The growing US government debt has garnered more attention, with interest payments occupying a larger proportion, sometimes even exceeding defense spending. This deteriorating trend has driven demand for Bitcoin and gold, which are often used as tools to hedge against inflation and the decline in the purchasing power of the dollar. Brad Bechtel, Global Head of Foreign Exchange at Jefferies, stated that concerns about the US debt cycle and the devaluation of legal currency have driven the narrative for Bitcoin and gold, leading investors to allocate more to these assets.

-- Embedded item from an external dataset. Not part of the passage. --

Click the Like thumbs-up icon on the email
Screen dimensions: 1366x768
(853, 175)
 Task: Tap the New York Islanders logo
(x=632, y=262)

Lawrence H. White, an economics professor at George Mason University, believes that interest in Bitcoin and gold also stems from intensified inflation turbulence. More worryingly, debt and deficits are still rising in times of peace and full employment, which could trigger a larger increase in debt during the next recession. In addition to hedging risks, the rise in Bitcoin prices is also influenced by the launch of new ETFs and the upcoming halving event. Gold, on the other hand, has reached a historic high due to expectations of interest rate cuts by central banks and the demand for diversification of foreign reserves. Despite this, the rapid deterioration of the US fiscal situation remains a major concern for some investors.

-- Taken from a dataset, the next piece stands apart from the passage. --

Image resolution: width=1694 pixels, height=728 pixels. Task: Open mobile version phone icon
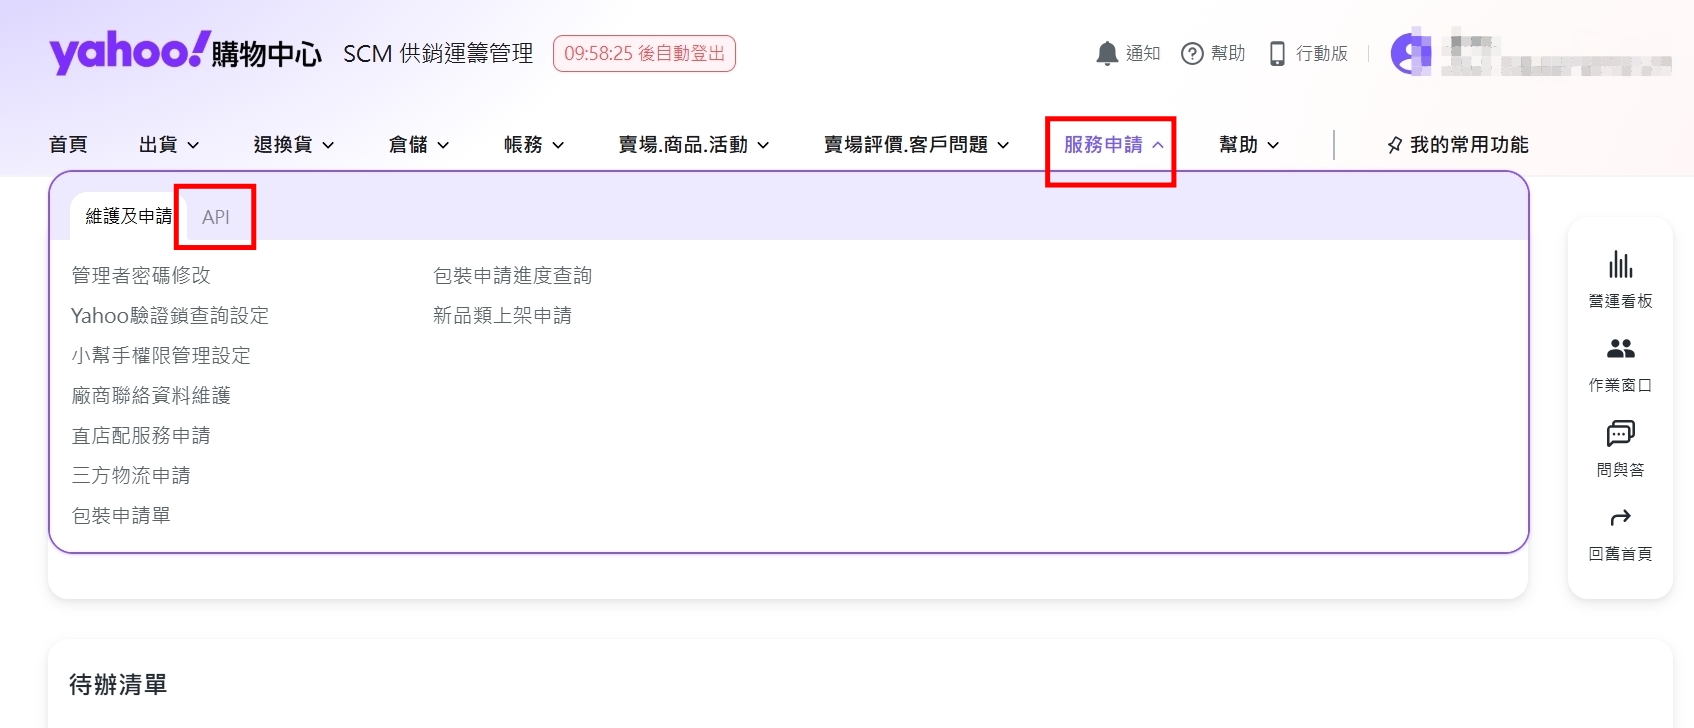pos(1277,54)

Market strategist Michael Hartnett pointed out that the recent highs in gold and tech stocks indicate that the US may have to adopt policies such as yield curve control to prevent a debt crisis. However, Nicholas Colas, co-founder of DataTrek Research, stated that several indicators in the current Treasury market show that bonds have not yet reflected the expected deterioration in fiscal prospects. Investors still regard the dollar as a reserve currency and US bonds as relatively safe assets. If seeking large-scale risk-free assets, the US bond market remains the first choice.